Qu’est-ce qui est grave?
/Je pense souvent à ce paradoxe: plus un son est grave, plus il est difficile de l’entendre. Mais un fait? Est-ce que plus un fait est grave, plus il est difficile de l’entendre? Et une fois qu’on l’entend, une fois qu’il est audible, parce qu’il est audible, semble-t-il moins grave? S’il peut être écouté, est-ce le signe que l’on a tamisé sa gravité, pour pouvoir le digérer précisément? Comment concilier ça: la gravité et le fait de dire?

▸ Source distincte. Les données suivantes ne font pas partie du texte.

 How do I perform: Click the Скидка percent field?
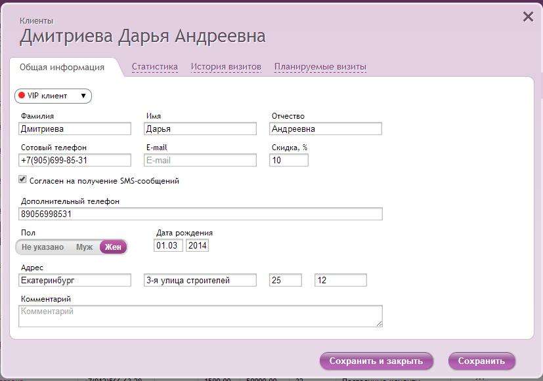point(288,160)
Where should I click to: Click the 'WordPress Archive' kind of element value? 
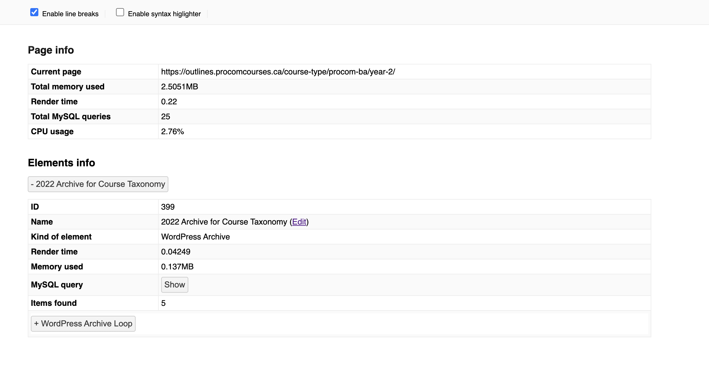click(x=195, y=237)
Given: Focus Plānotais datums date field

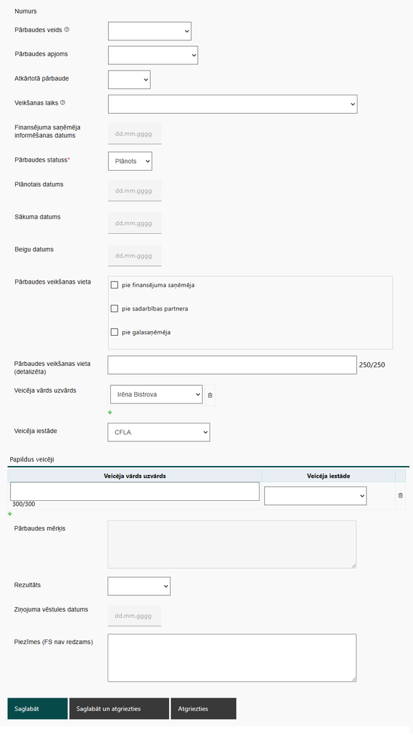Looking at the screenshot, I should click(x=134, y=190).
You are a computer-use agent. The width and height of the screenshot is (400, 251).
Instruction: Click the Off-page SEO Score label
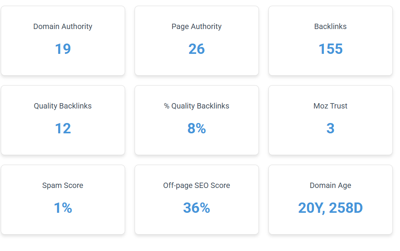[197, 186]
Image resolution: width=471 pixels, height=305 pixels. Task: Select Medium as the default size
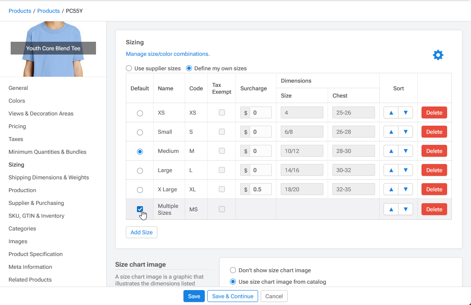click(140, 150)
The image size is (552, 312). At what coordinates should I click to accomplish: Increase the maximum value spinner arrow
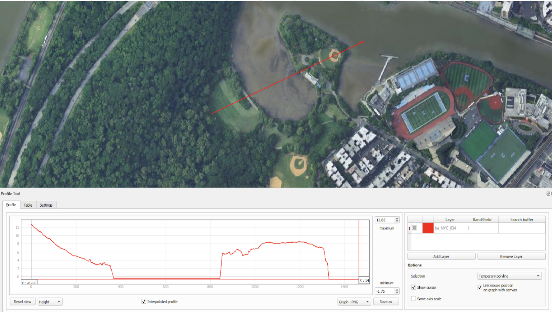click(x=397, y=218)
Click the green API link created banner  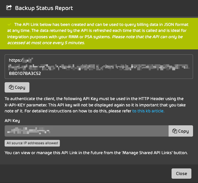[x=99, y=33]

Après deux mois d’auditions, la commission d’enquête parlementaire créée dans le sillage de l’affaire Bétharram, pour évaluer les dysfonctionnements dans le rôle de l’État, établit qu’ils sont immenses. Et les auditions, qui ont permis notamment d’entendre d’anciens élèves d’une dizaine d’établissements, ont permis de dénoncer des violences physiques, sexuelles, psychologiques, des scènes d’humiliation…

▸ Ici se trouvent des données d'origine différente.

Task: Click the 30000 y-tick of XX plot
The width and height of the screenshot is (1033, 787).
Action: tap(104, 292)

Peut-être faut-il, pour continuer d’entendre le grave, faire ce que l’on ferait pour affiner son ouïe: tenter d’échapper au bruit (aux sons qui s’accumulent, aux agrégats), se concentrer. Soit: réunir en un point (ce qui était dispersé). Quel point? Celui d’un individu. D’un seul enfant. Revenir à l’individualité de la violence, à ce qu’elle provoque cette simple gifle, ce coup, dans le cerveau d’un enfant, dans le corps d’une personne.